SIN BAÑOS NI LUZ: EL RECLAMO URGENTE DE LOS FERIANTES DEL VIADUCTO

La feria del Viaducto se consolida como uno de los principales espacios de trabajo informal en Santiago del Estero, en un contexto económico que empuja a cada vez más familias a generar ingresos propios. Así lo expresaron las emprendedoras Karina Díaz y Valentina Chávez en diálogo con el programa Mañana Fantástica, donde describieron la realidad que atraviesan los feriantes y plantearon una serie de reclamos urgentes.

Karina Díaz, quien además cumple funciones de organización dentro del predio, explicó que actualmente cerca de 300 emprendedores participan de la feria, que funciona los fines de semana y días feriados en la intersección de calles Chaco y Arenales. Según indicó, el crecimiento del espacio está directamente vinculado a la necesidad económica: “la gente se rebusca día a día. Hay momentos en que se vende y otros en que no, pero todos tratamos de salir adelante como podemos”.

En ese sentido, detalló que el perfil de consumo también cambió. Mientras que la ropa, especialmente la usada perdió demanda, aumentó la búsqueda de alimentos y productos esenciales. “Hoy la gente prioriza comer. Por eso muchos buscamos alternativas para sostenernos”, señaló.

Por su parte, Valentina Chávez, una joven emprendedora que trabaja junto a su madre, contó que su sustento depende en gran parte de la venta de productos dulces, como alfajores, tortas y tartas. Además de su actividad en la feria, recorre durante la semana la zona céntrica para mantener sus ingresos. “Es lo que me permite estudiar y ayudar en mi casa. Ya tengo clientes que me esperan”, destacó.

Sin embargo, ambas coincidieron en la falta de acompañamiento por parte de las autoridades. Entre los principales reclamos, mencionaron la ausencia de baños en condiciones, iluminación adecuada y mayor seguridad. “No tenemos baños químicos ni acceso a servicios básicos. Hay pedidos desde el año pasado que aún no tienen respuesta”, remarcó Díaz.
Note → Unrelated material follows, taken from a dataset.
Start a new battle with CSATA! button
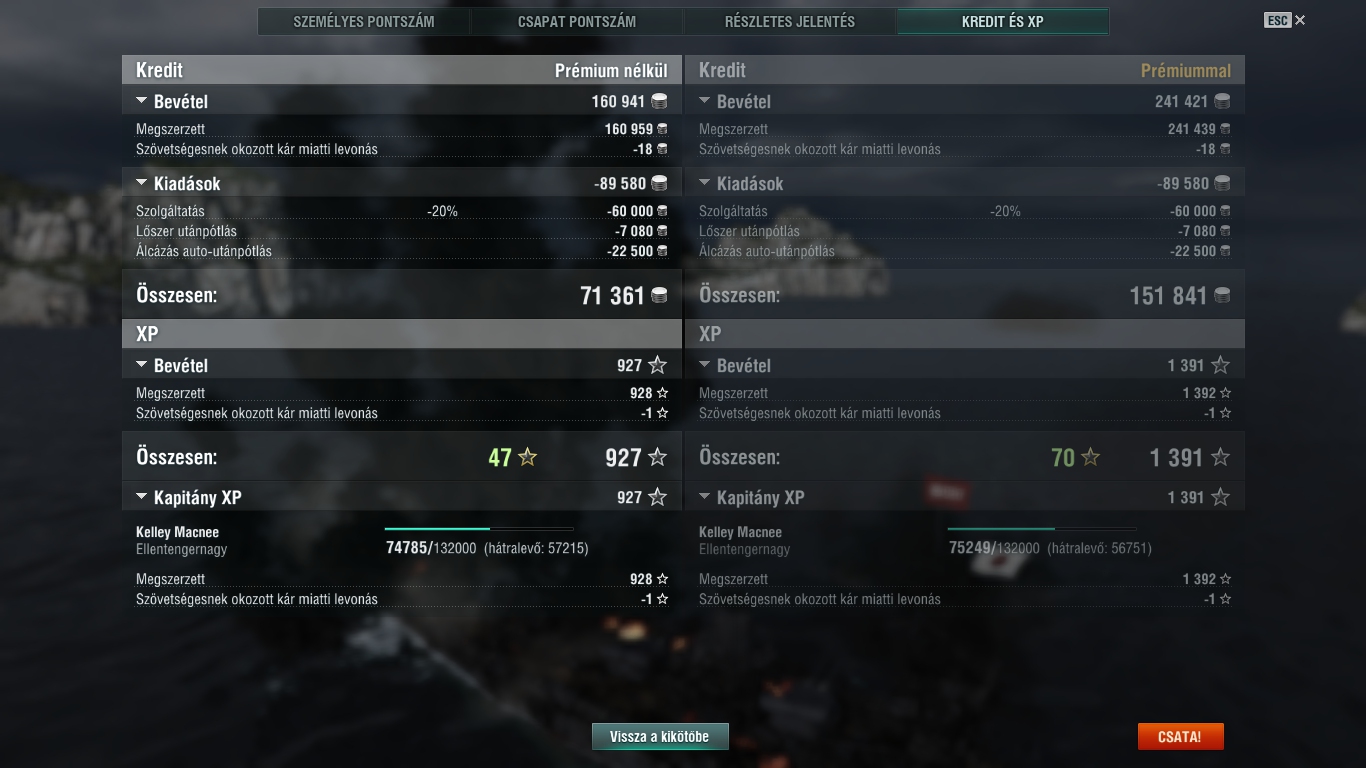 pos(1180,737)
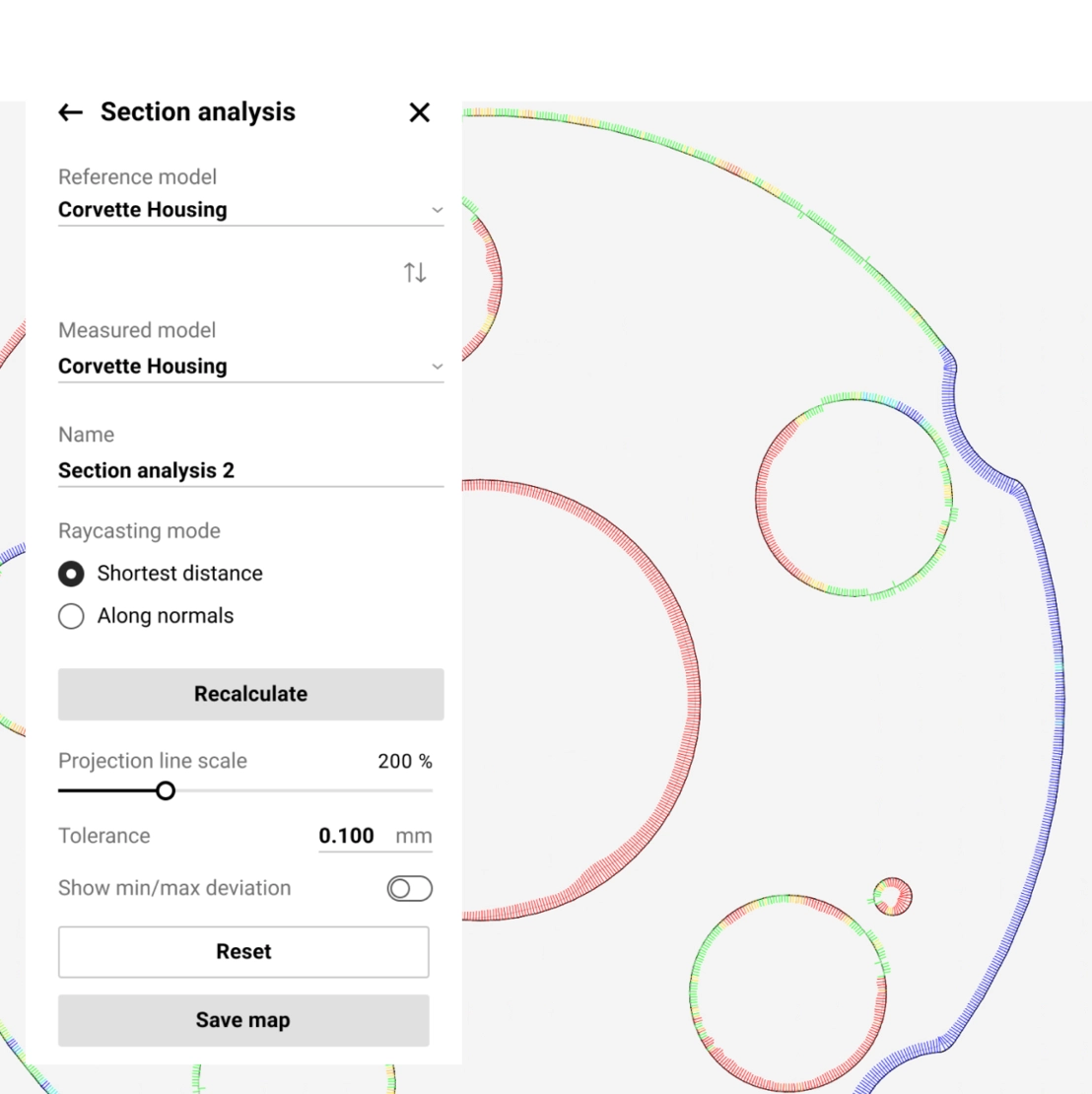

La falta de iluminación también obligó a reducir el horario de funcionamiento, debido a los riesgos que implica la oscuridad en la zona. A esto se suma la preocupación por hechos de inseguridad, por lo que solicitaron la instalación de garitas policiales permanentes.

Pese a las dificultades, la feria continúa creciendo y recibiendo incluso a vendedores del interior de la provincia, quienes llegan en busca de una oportunidad económica. En ese escenario, la organización interna resulta clave para sostener la convivencia y garantizar el trabajo de todos.

“La feria no es solo un lugar de venta, es una forma de subsistencia. La gente no está ahí por elección, sino por necesidad”, sintetizaron las emprendedoras, al tiempo que reiteraron el pedido de apoyo estatal para mejorar las condiciones en las que desarrollan su actividad.